AAT Oversight Council Meeting
December 10, 2008
1-3pm
Location: University System of Maryland, Chancellor’s Conference Room
MINUTES
Participants: Susan Arisman, Therese Bushner, Candace Caraco, Sandra Dunnington, Colleen Eisenbeiser, Diane Hampton, Michael Kiphart, Fran Kroll, Elizabeth Little, Ray Lorion, Janet Medina, Elizabeth Neal, Dennis Pataniczek (Co-Chair), Brad Phillips, Virginia Pilato (Co-Chair), Nancy Shapiro, Lois Stover, and Donna Wiseman
Staff: Danielle Susskind
Welcome and Introductions
Approval of Minutes- Approved
Discussion: TEACH grants
- College Park is only offering it to Masters students, concerned that it is false advertising, concerned about additional reporting requirements- we are offering with the words “Loan” in the title, not advertising as a grant- Concerned that if they aren’t offering to undergrads and others are that it will hinder admission applications- at the very least won’t offer to freshmen and sophomores (Salisbury and Towson has made a similar choice)

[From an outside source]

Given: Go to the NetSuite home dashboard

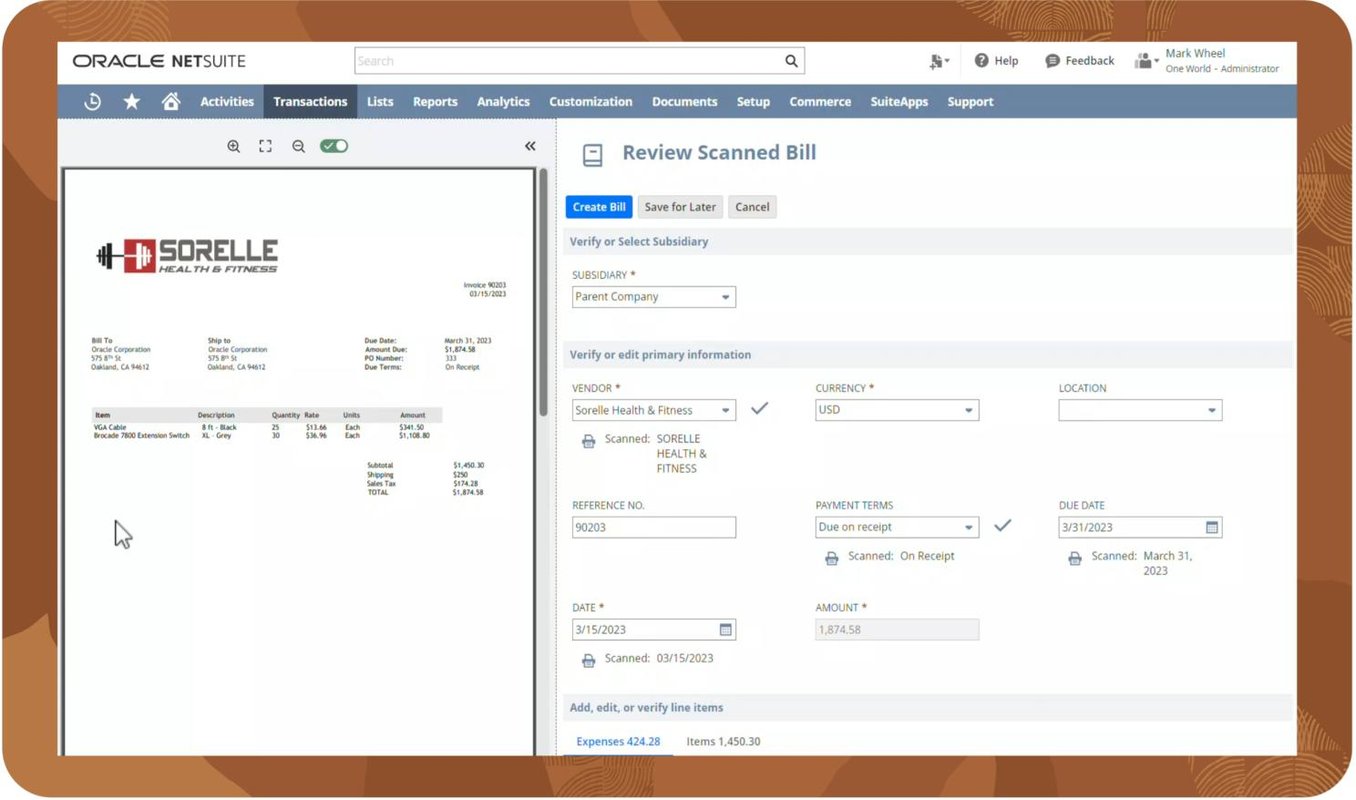Looking at the screenshot, I should tap(170, 101).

o Burden of reporting back is on the recipient
o When people default, it does not reflect on the institution, but only the individual
o The institution can make the rules at their own institution for who can receive it but then you cannot bend them for special cases
- If community colleges are offering it then we need to communicate where the students can transfer to and continue with the TEACH grant- only Anne Arundel (has one non-traditional, math teacher candidate, the person sat down with FA, mapped out where they will go to finish degree and to teach) and Montgomery are offering it- is there recognition at the community colleges of the consequences for students who don’t make the grade or finish the program or get a job in the right system, in the right school, and sometimes in the right content area?
o Students in community colleges accepting TEACH grants should be in conversation with four years right away to begin planning for where they will go and for schools for teacher placement
- For the purposes of the TEACH grant, high needs schools are schools published on the US Dept of Ed list every year- Feds will honor those who start teaching at a school that comes of the list
- Principal has to certify that the teacher teach at least 50% of their time in the critical shortage areas (math, science, foreign language, special education, ELL, and reading specialist OR such fields as defined by the state/jurisdiction)- Salisbury identified that they would only go with the areas identified by the Feds
- Community College Financial Aid officers- did not want to participate, but will revisit in a year to get the perspective of the community colleges that are participating
- The law is not written one to one, if you take one year of grant, you still have to work FOUR years in a high needs school
- These grants/loans are in a field where the attrition rate is over 40% in the first 3 years- they didn’t ignore reality, they are trying to change it
o The Higher Ed Act can be amended and changes can be made
- IHEs can continue to not accept the grant, which is a form of feedback
o 500 Institutions across the country have signed on
- AACTE will listen to feedback that changes need to be made- perhaps we can put a resolution to them- individuals should contact the VP for Public Relations about why we aren’t participating (contact Jane West or Mary Harill)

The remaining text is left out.